Los datos son contundentes. Jara, quien pasó a segunda vuelta con un 26,85% a nivel nacional, obtuvo apenas un 19,38% en las comunas más pobres. Su rendimiento mejora a medida que sube el ingreso promedio, alcanzando 25,43% en las zonas de mayor poder adquisitivo. Un patrón que confirma un problema estructural para el oficialismo: una desconexión creciente con los sectores que más deberían representar.
Kast, en cambio, mostró la tendencia inversa. El candidato del Partido Republicano se impuso con un sólido 33,64% en las comunas de menores ingresos, superando las proyecciones que le daban un piso bastante más bajo. Sin embargo, su votación cae de manera visible en el quintil de mayores recursos. De este modo, el mapa electoral dejó a la izquierda aferrada a los enclaves acomodados y a Kast afirmado con fuerza en los sectores populares, un fenómeno que reconfigura por completo la narrativa tradicional de la política chilena.

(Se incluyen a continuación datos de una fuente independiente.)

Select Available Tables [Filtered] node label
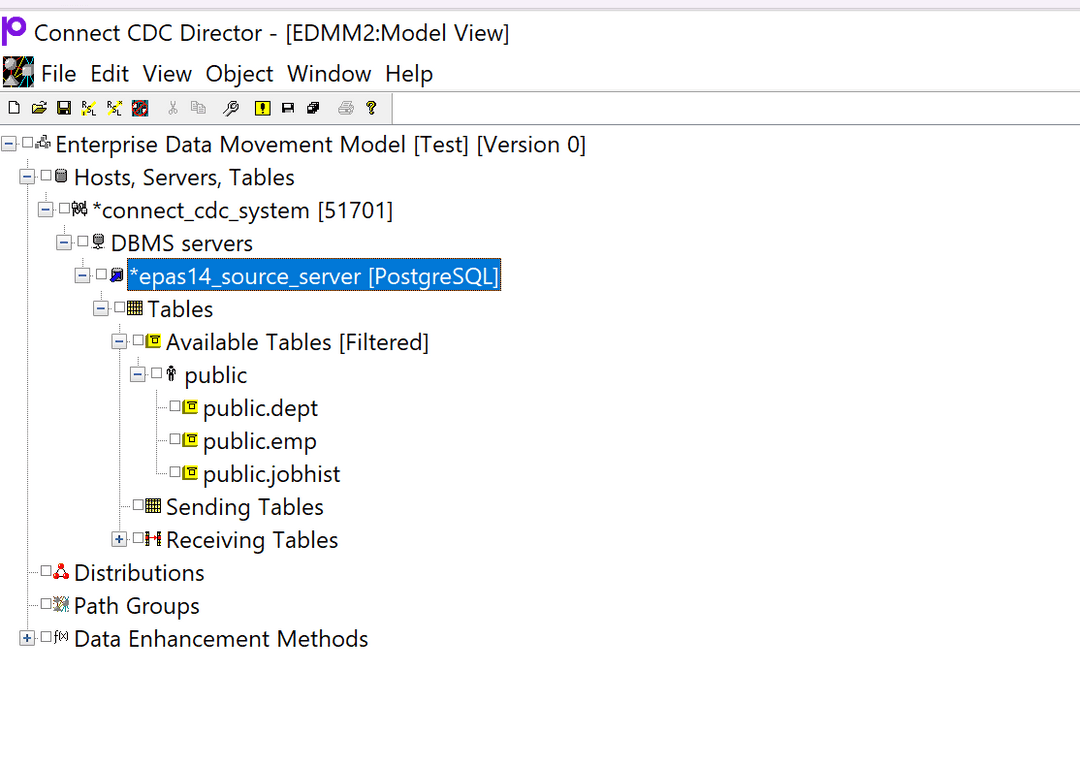pos(297,342)
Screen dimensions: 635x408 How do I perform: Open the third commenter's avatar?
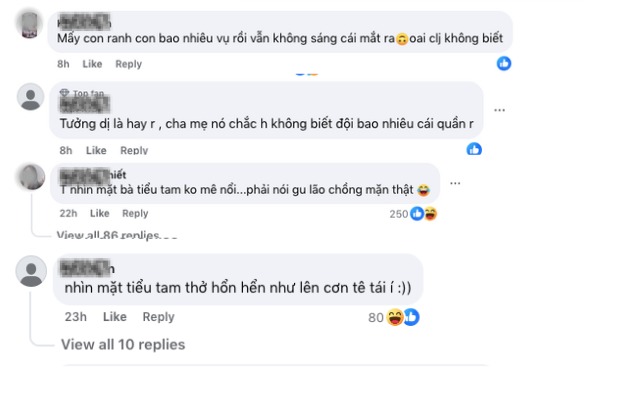coord(31,176)
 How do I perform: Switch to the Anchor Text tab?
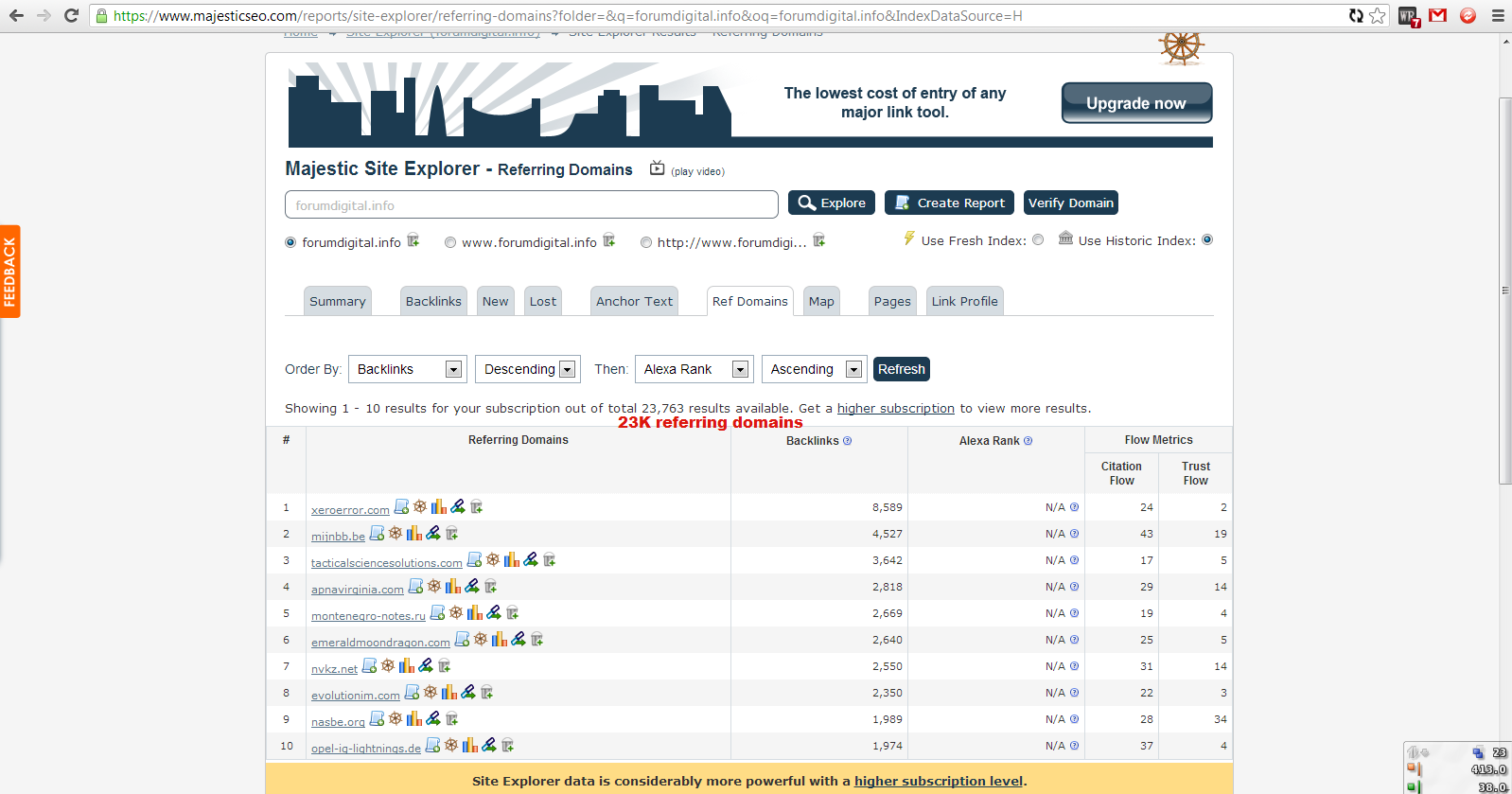(634, 301)
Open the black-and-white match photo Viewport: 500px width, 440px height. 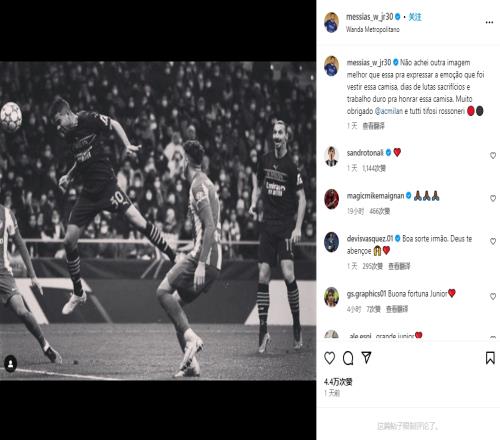158,221

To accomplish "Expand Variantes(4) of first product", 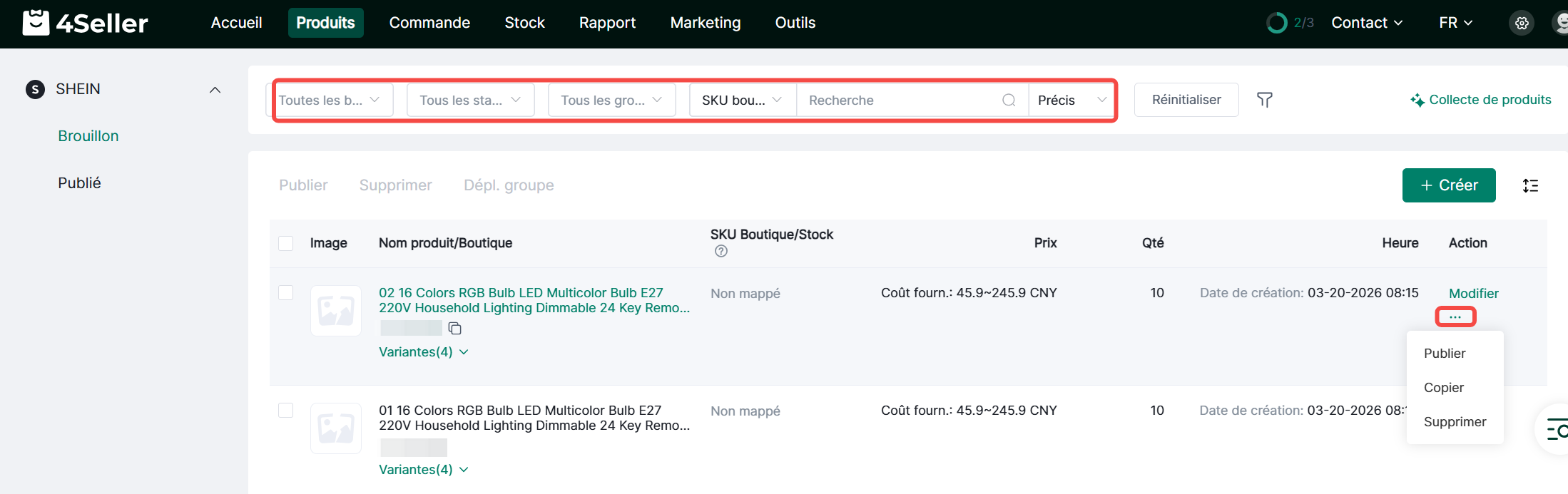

El informe también dedica una parte clave al fenómeno Franco Parisi, que se transformó en el gran disruptor de la jornada electoral al alcanzar un inesperado 19,69% y triplicar su desempeño de 2021. Su electorado, lejos de ser un bloque difuso o “antisistema”, aparece asociado a un patrón muy claro. Según la UDD, la votación de Parisi se correlaciona de manera mucho más fuerte con el Rechazo del plebiscito constitucional de 2022 que con el Apruebo.
La universidad muestra que, al incluir al economista dentro del bloque opositor, la correlación con el voto Rechazo escala hasta 0,963. Sin él, la correlación Rechazo–Derecha se desploma a 0,577. La conclusión es directa: Parisi captura una parte decisiva del electorado que en 2022 se opuso al proyecto constitucional de la izquierda. Ese grupo será determinante para la segunda vuelta.
Mientras Jara intenta ahora realizar una tardía autocrítica y asegurar que su desafío es “conectar con la ciudadanía”, los números de la UDD exhiben que la distancia con los sectores populares no es un problema comunicacional, sino estructural. Kast llega fortalecido por la sorpresa de haber ganado precisamente donde el oficialismo esperaba retener terreno.